#### The records ####

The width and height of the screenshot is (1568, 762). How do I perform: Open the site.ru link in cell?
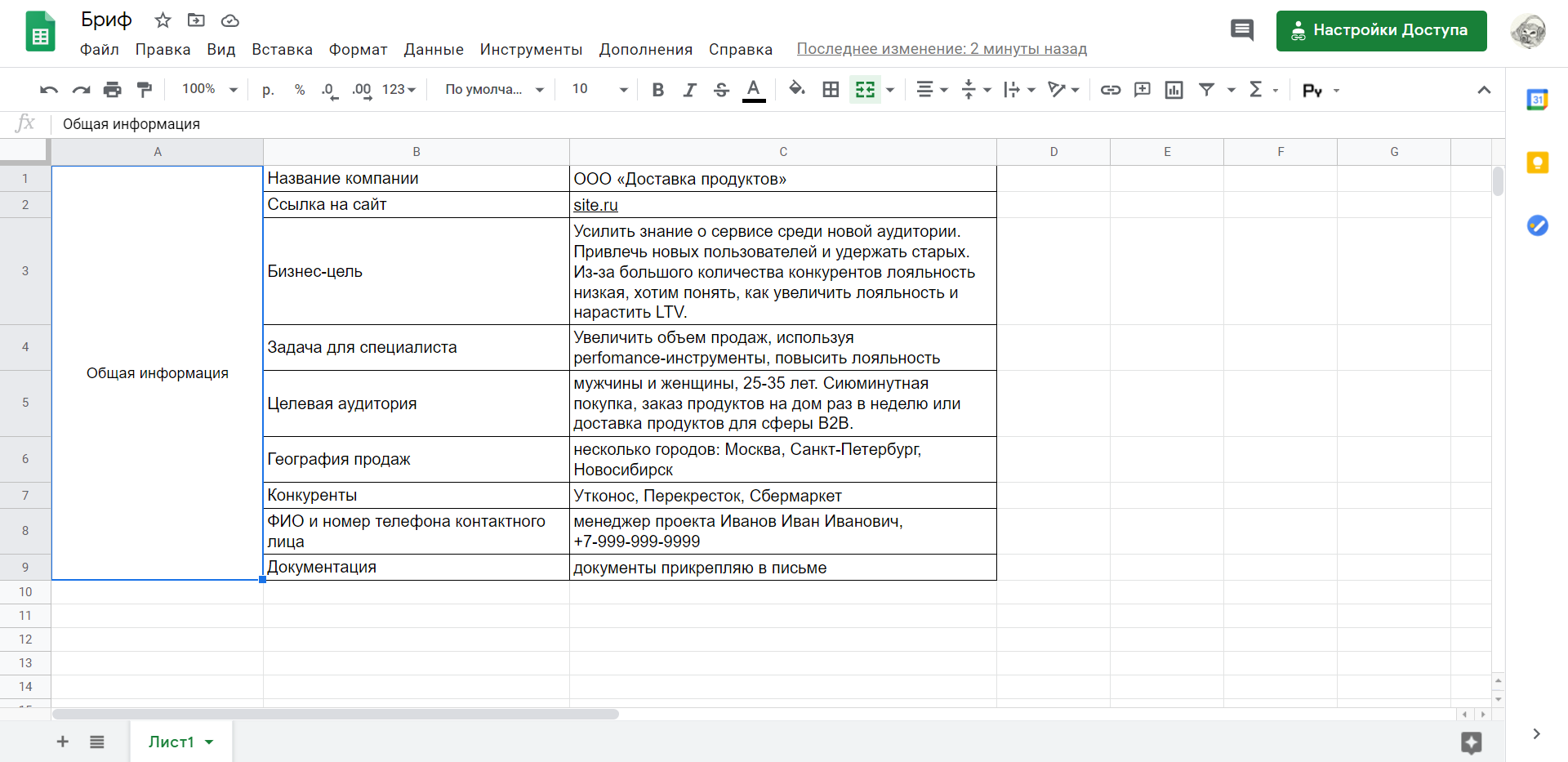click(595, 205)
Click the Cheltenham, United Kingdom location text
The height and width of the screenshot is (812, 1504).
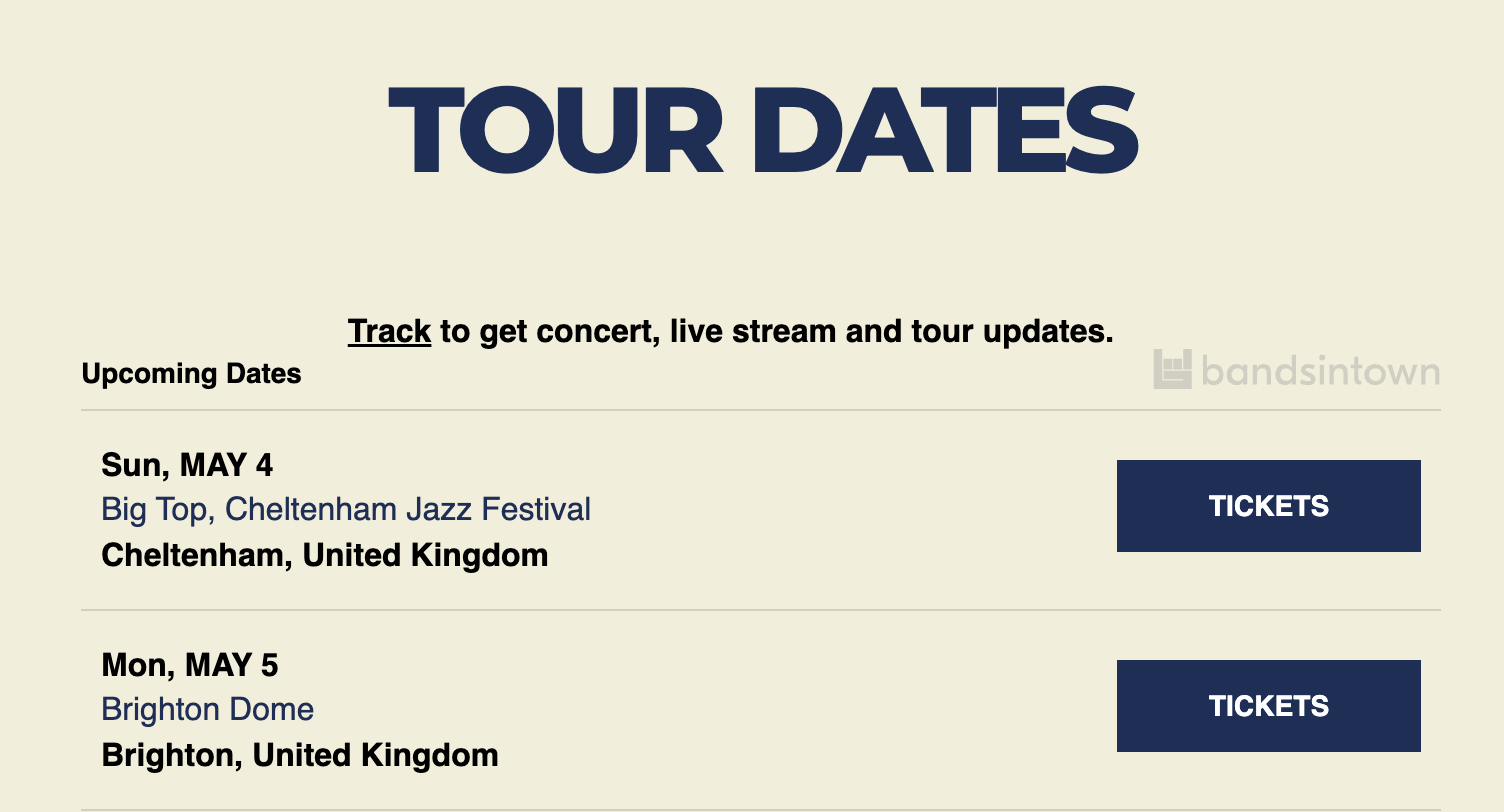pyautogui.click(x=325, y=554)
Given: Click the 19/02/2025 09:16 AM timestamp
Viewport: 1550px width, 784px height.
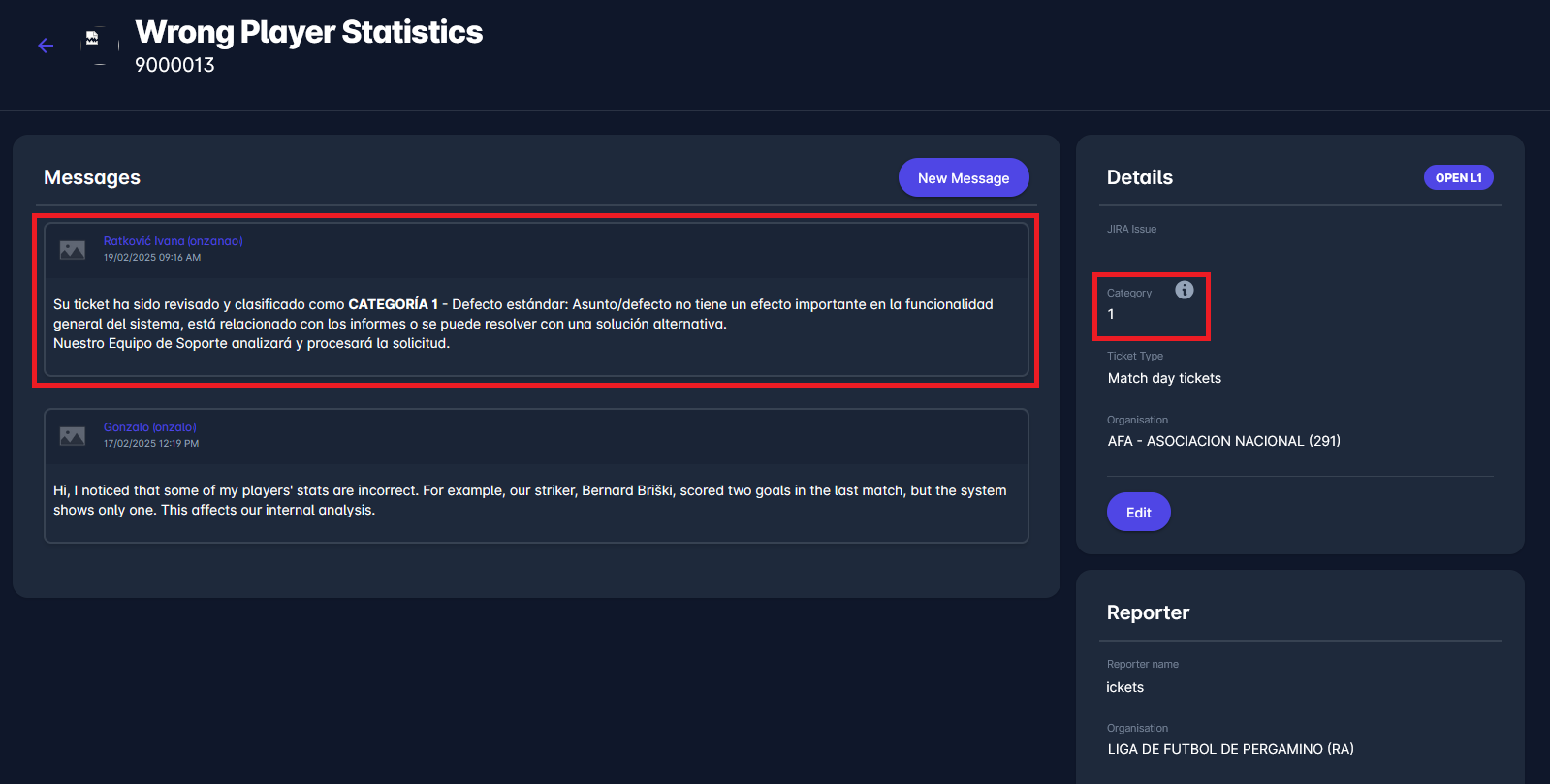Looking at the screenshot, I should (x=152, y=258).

####

Assignment: The response must consist of the entries above exactly as they stand, minus any pictures.

Response:
The width and height of the screenshot is (1568, 762). How do I perform: Open the site.ru link in cell?
click(595, 205)
Click the Cheltenham, United Kingdom location text
The height and width of the screenshot is (812, 1504).
pyautogui.click(x=325, y=554)
Given: Click the 19/02/2025 09:16 AM timestamp
Viewport: 1550px width, 784px height.
Looking at the screenshot, I should (x=152, y=258).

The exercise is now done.